*** Supplied data ***

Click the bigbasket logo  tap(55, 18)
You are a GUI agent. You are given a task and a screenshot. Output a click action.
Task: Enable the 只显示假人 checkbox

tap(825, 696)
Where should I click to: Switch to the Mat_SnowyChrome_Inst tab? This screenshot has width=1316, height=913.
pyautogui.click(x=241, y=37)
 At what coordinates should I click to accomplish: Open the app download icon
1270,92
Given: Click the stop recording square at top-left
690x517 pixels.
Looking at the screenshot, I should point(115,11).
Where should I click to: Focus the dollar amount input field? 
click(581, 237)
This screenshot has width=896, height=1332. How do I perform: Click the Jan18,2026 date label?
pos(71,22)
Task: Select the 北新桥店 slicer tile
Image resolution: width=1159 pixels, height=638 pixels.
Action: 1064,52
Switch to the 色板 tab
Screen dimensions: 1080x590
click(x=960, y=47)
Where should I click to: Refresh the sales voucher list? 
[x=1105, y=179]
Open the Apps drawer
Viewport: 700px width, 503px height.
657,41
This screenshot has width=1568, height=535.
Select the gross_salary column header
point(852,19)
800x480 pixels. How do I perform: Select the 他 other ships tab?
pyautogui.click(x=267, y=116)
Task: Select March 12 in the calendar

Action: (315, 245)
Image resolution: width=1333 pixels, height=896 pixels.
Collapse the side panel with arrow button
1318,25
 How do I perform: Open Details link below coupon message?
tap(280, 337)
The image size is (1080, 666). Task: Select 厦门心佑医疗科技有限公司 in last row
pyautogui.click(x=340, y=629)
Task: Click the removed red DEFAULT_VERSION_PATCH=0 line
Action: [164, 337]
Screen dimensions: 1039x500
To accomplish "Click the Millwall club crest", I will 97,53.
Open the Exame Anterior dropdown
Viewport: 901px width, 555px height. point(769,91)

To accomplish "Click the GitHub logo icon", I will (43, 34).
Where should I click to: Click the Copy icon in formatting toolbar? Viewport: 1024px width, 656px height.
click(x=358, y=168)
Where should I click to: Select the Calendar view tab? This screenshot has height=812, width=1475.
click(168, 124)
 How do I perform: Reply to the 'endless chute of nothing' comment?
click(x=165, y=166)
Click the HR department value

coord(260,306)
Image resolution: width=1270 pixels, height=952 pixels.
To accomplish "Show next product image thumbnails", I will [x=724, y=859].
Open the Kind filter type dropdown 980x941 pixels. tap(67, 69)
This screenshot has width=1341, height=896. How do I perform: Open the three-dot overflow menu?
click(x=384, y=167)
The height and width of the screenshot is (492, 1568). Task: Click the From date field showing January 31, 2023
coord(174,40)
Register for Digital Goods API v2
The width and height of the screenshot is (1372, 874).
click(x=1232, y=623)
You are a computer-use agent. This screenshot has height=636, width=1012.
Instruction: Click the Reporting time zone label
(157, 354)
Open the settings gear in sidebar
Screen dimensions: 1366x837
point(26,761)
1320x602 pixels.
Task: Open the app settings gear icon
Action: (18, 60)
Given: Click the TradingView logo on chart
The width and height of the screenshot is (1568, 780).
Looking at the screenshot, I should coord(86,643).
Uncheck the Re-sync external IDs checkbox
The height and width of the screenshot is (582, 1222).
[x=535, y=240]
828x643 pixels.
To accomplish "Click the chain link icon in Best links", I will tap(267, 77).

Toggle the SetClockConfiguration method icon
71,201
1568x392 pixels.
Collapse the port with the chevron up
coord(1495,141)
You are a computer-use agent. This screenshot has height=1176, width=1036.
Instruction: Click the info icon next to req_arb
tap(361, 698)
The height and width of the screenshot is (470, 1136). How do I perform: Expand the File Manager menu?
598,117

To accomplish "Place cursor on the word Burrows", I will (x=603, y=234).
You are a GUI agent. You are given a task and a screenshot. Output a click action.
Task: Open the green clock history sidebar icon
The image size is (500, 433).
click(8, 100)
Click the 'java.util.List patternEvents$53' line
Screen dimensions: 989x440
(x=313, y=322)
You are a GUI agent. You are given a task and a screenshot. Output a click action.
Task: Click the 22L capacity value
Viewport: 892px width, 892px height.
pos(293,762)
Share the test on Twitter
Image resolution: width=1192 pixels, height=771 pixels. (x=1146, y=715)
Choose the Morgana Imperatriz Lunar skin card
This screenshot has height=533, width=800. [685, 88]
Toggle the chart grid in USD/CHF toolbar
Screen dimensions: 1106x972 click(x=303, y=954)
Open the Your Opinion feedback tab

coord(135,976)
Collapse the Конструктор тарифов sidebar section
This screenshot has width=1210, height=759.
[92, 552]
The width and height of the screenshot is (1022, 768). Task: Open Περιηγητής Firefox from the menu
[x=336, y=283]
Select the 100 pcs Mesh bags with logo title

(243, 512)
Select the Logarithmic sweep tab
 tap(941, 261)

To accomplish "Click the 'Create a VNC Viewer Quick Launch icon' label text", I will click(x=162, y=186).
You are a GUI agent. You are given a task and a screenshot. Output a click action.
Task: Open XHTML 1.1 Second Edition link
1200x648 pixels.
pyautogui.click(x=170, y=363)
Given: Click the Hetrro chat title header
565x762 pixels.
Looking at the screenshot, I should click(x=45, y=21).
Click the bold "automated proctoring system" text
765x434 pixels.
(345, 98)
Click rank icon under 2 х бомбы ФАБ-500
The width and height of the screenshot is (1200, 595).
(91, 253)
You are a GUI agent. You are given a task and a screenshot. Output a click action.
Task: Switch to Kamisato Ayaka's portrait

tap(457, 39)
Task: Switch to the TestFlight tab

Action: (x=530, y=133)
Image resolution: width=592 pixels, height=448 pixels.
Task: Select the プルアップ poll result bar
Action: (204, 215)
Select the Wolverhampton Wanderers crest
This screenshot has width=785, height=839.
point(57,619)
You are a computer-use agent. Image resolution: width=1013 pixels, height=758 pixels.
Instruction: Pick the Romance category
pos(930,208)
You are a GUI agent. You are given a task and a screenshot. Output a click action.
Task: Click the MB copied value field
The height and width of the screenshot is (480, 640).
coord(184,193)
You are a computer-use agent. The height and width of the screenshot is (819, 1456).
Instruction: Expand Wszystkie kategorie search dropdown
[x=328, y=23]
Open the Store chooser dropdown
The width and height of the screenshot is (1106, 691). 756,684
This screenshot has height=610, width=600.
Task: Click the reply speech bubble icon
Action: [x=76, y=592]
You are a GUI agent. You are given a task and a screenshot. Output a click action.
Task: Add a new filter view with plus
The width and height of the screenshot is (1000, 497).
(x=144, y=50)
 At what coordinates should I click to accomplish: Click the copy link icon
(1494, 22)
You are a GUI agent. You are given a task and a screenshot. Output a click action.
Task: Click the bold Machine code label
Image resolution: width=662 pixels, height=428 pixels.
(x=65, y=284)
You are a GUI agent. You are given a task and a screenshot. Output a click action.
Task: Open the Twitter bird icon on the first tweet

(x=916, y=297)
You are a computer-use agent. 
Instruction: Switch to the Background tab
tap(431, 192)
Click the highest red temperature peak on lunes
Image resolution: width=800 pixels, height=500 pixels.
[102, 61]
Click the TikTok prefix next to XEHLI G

*** End of Supplied data ***

◆ **Task statement**:
Every record shown above should be written out again exactly.

◆ **Answer to the exercise**:
Click the bigbasket logo  tap(55, 18)
You are a GUI agent. You are given a task and a screenshot. Output a click action.
Task: Enable the 只显示假人 checkbox

tap(825, 696)
Where should I click to: Switch to the Mat_SnowyChrome_Inst tab? This screenshot has width=1316, height=913.
pyautogui.click(x=241, y=37)
 At what coordinates should I click to accomplish: Open the app download icon
1270,92
Given: Click the stop recording square at top-left
690x517 pixels.
Looking at the screenshot, I should point(115,11).
Where should I click to: Focus the dollar amount input field? 
click(581, 237)
This screenshot has width=896, height=1332. How do I perform: Click the Jan18,2026 date label?
pos(71,22)
Task: Select the 北新桥店 slicer tile
Image resolution: width=1159 pixels, height=638 pixels.
Action: 1064,52
Switch to the 色板 tab
Screen dimensions: 1080x590
click(x=960, y=47)
Where should I click to: Refresh the sales voucher list? 
[x=1105, y=179]
Open the Apps drawer
Viewport: 700px width, 503px height.
657,41
This screenshot has width=1568, height=535.
Select the gross_salary column header
point(852,19)
800x480 pixels. How do I perform: Select the 他 other ships tab?
pyautogui.click(x=267, y=116)
Task: Select March 12 in the calendar

Action: (315, 245)
Image resolution: width=1333 pixels, height=896 pixels.
Collapse the side panel with arrow button
1318,25
 How do I perform: Open Details link below coupon message?
tap(280, 337)
The image size is (1080, 666). Task: Select 厦门心佑医疗科技有限公司 in last row
pyautogui.click(x=340, y=629)
Task: Click the removed red DEFAULT_VERSION_PATCH=0 line
Action: [164, 337]
Screen dimensions: 1039x500
To accomplish "Click the Millwall club crest", I will 97,53.
Open the Exame Anterior dropdown
Viewport: 901px width, 555px height. point(769,91)

To accomplish "Click the GitHub logo icon", I will (43, 34).
Where should I click to: Click the Copy icon in formatting toolbar? Viewport: 1024px width, 656px height.
click(x=358, y=168)
Where should I click to: Select the Calendar view tab? This screenshot has height=812, width=1475.
click(168, 124)
 How do I perform: Reply to the 'endless chute of nothing' comment?
click(x=165, y=166)
Click the HR department value

coord(260,306)
Image resolution: width=1270 pixels, height=952 pixels.
To accomplish "Show next product image thumbnails", I will [x=724, y=859].
Open the Kind filter type dropdown 980x941 pixels. tap(67, 69)
This screenshot has width=1341, height=896. How do I perform: Open the three-dot overflow menu?
click(x=384, y=167)
The height and width of the screenshot is (492, 1568). Task: Click the From date field showing January 31, 2023
coord(174,40)
Register for Digital Goods API v2
The width and height of the screenshot is (1372, 874).
click(x=1232, y=623)
You are a computer-use agent. This screenshot has height=636, width=1012.
Instruction: Click the Reporting time zone label
(157, 354)
Open the settings gear in sidebar
Screen dimensions: 1366x837
point(26,761)
1320x602 pixels.
Task: Open the app settings gear icon
Action: (18, 60)
Given: Click the TradingView logo on chart
The width and height of the screenshot is (1568, 780).
Looking at the screenshot, I should coord(86,643).
Uncheck the Re-sync external IDs checkbox
The height and width of the screenshot is (582, 1222).
[x=535, y=240]
828x643 pixels.
To accomplish "Click the chain link icon in Best links", I will tap(267, 77).

Toggle the SetClockConfiguration method icon
71,201
1568x392 pixels.
Collapse the port with the chevron up
coord(1495,141)
You are a computer-use agent. This screenshot has height=1176, width=1036.
Instruction: Click the info icon next to req_arb
tap(361, 698)
The height and width of the screenshot is (470, 1136). How do I perform: Expand the File Manager menu?
598,117

To accomplish "Place cursor on the word Burrows", I will (x=603, y=234).
You are a GUI agent. You are given a task and a screenshot. Output a click action.
Task: Open the green clock history sidebar icon
The image size is (500, 433).
click(8, 100)
Click the 'java.util.List patternEvents$53' line
Screen dimensions: 989x440
(x=313, y=322)
You are a GUI agent. You are given a task and a screenshot. Output a click action.
Task: Click the 22L capacity value
Viewport: 892px width, 892px height.
pos(293,762)
Share the test on Twitter
Image resolution: width=1192 pixels, height=771 pixels. (x=1146, y=715)
Choose the Morgana Imperatriz Lunar skin card
This screenshot has height=533, width=800. [685, 88]
Toggle the chart grid in USD/CHF toolbar
Screen dimensions: 1106x972 click(x=303, y=954)
Open the Your Opinion feedback tab

coord(135,976)
Collapse the Конструктор тарифов sidebar section
This screenshot has width=1210, height=759.
[92, 552]
The width and height of the screenshot is (1022, 768). Task: Open Περιηγητής Firefox from the menu
[x=336, y=283]
Select the 100 pcs Mesh bags with logo title

(243, 512)
Select the Logarithmic sweep tab
 tap(941, 261)

To accomplish "Click the 'Create a VNC Viewer Quick Launch icon' label text", I will click(x=162, y=186).
You are a GUI agent. You are given a task and a screenshot. Output a click action.
Task: Open XHTML 1.1 Second Edition link
1200x648 pixels.
pyautogui.click(x=170, y=363)
Given: Click the Hetrro chat title header
565x762 pixels.
Looking at the screenshot, I should click(x=45, y=21).
Click the bold "automated proctoring system" text
765x434 pixels.
(345, 98)
Click rank icon under 2 х бомбы ФАБ-500
The width and height of the screenshot is (1200, 595).
(91, 253)
You are a GUI agent. You are given a task and a screenshot. Output a click action.
Task: Switch to Kamisato Ayaka's portrait

tap(457, 39)
Task: Switch to the TestFlight tab

Action: (x=530, y=133)
Image resolution: width=592 pixels, height=448 pixels.
Task: Select the プルアップ poll result bar
Action: (204, 215)
Select the Wolverhampton Wanderers crest
This screenshot has width=785, height=839.
point(57,619)
You are a computer-use agent. Image resolution: width=1013 pixels, height=758 pixels.
Instruction: Pick the Romance category
pos(930,208)
You are a GUI agent. You are given a task and a screenshot. Output a click action.
Task: Click the MB copied value field
The height and width of the screenshot is (480, 640).
coord(184,193)
You are a computer-use agent. The height and width of the screenshot is (819, 1456).
Instruction: Expand Wszystkie kategorie search dropdown
[x=328, y=23]
Open the Store chooser dropdown
The width and height of the screenshot is (1106, 691). 756,684
This screenshot has height=610, width=600.
Task: Click the reply speech bubble icon
Action: [x=76, y=592]
You are a GUI agent. You are given a task and a screenshot. Output a click action.
Task: Add a new filter view with plus
The width and height of the screenshot is (1000, 497).
(x=144, y=50)
 At what coordinates should I click to accomplish: Click the copy link icon
(1494, 22)
You are a GUI agent. You are given a task and a screenshot. Output a click action.
Task: Click the bold Machine code label
Image resolution: width=662 pixels, height=428 pixels.
(x=65, y=284)
You are a GUI agent. You are given a task and a screenshot. Output a click action.
Task: Open the Twitter bird icon on the first tweet

(x=916, y=297)
You are a computer-use agent. 
Instruction: Switch to the Background tab
tap(431, 192)
Click the highest red temperature peak on lunes
Image resolution: width=800 pixels, height=500 pixels.
[102, 61]
Click the TikTok prefix next to XEHLI G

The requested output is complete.